Notre avis : Publié entre 1516 (première version) et 1532 (version ultime en 46 chants et 38736 vers) l’Orlando Furioso de Ludovico Ariosto est un lointain descendant de la Chanson de Roland. Il fait suite à l’Orlando innamorato de Boiardo et réécrit dans une veine magico-ironique l’épopée carolingienne (associée à des éléments issus de la saga arthurienne) à l’usage de la cour renaissance des Este. C’est un classique de la littérature italienne et mondiale dont la trame foisonnante a fournit la matière à un nombre incommensurable de livrets d’opéra (de la Liberazione di Ruggiero dall’isola d’Alcina de Francesca Caccini aux deux Orlando de Vivaldi en passant par l’Alcina de Händel, pour n’en citer que quelques uns) et inspiré une multitude de peintres et illustrateurs.

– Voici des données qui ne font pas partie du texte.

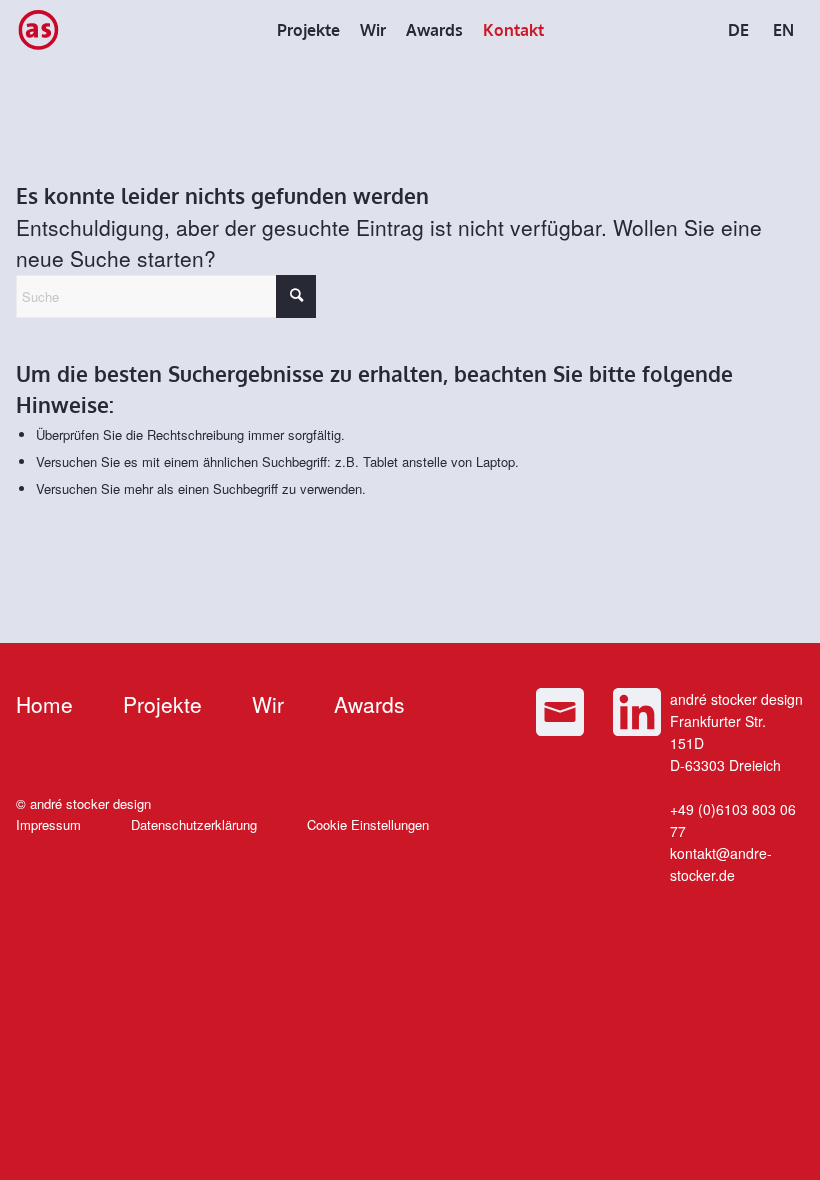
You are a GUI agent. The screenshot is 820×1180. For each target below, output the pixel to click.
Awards (369, 704)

- Edmonda Aldini (Bradamante) dans Orlando furioso (Ronconi 1972-75)
C’était pourtant une véritable gageure que d’en faire une adaptation théâtrale quasi intégrale qui en déroule simultanément les fils narratifs sans cesse interrompus puis repris chez l’Arioste tout en restant au plus près de la lettre du texte et en en respectant l’irrésistible allant poétique.
Le spectacle de Ronconi et Edoardo Sanguinetti, crée au Festival des Deux Mondes de Spolète le 4 juillet 1969, puis repris un peu partout en Italie et dans le monde (à Edimburg, Berlin, Belgrade, Amsterdam, New-York, sans oublier le trou des Halles à Paris) a fait date dans l’histoire de la mise en scène théâtrale.
Pour la version filmée produite par la RAI Ronconi a certes repris une partie de la distribution d’origine et conservé nombre de parti-pris expérimentés lors de la production scénique mais il a totalement repensé sa mise-en-scène. (Pour moi l’intérêt de faire du théâtre à la télévision dérive du fait que l’usage du média télévisé est anormal, n’est pas naturel. L’avantage d’utiliser un moyen anormal est de m’obliger à réinventer les lois.)
Il a notamment renoncé, par la force des choses, à précipiter le spectateur aux milieu de plusieurs actions parallèles et simultanées et à le contraindre sans cesse de choisir sur laquelle concentrer son attention. Mais en le remettant dans la position plus traditionnelle de l’enfant pris par la main, suspendu aux lèvres d’un conteur maîtrisant à merveille l’art de la digression, le metteur en scène a sans doute retrouvé, au final, le rythme narratif du poème.
Les personnages, quand ils ne reprennent pas les mots que l’Arioste a lui-même mis dans leur bouche, racontent ce qu’ils font à la première personne (là où le texte, par ailleurs respecté scrupuleusement, emploie la troisième). Cela crée de fascinants effets de mise à distance, l’action étant à la fois en train de se dérouler et éloignée par le récit.
- Mariangela Melato (Olimpia) dans Orlando furioso (Ronconi 1972-75)
- Ottavia Piccolo (Angelica) dans Orlando furioso (Ronconi 1972-75)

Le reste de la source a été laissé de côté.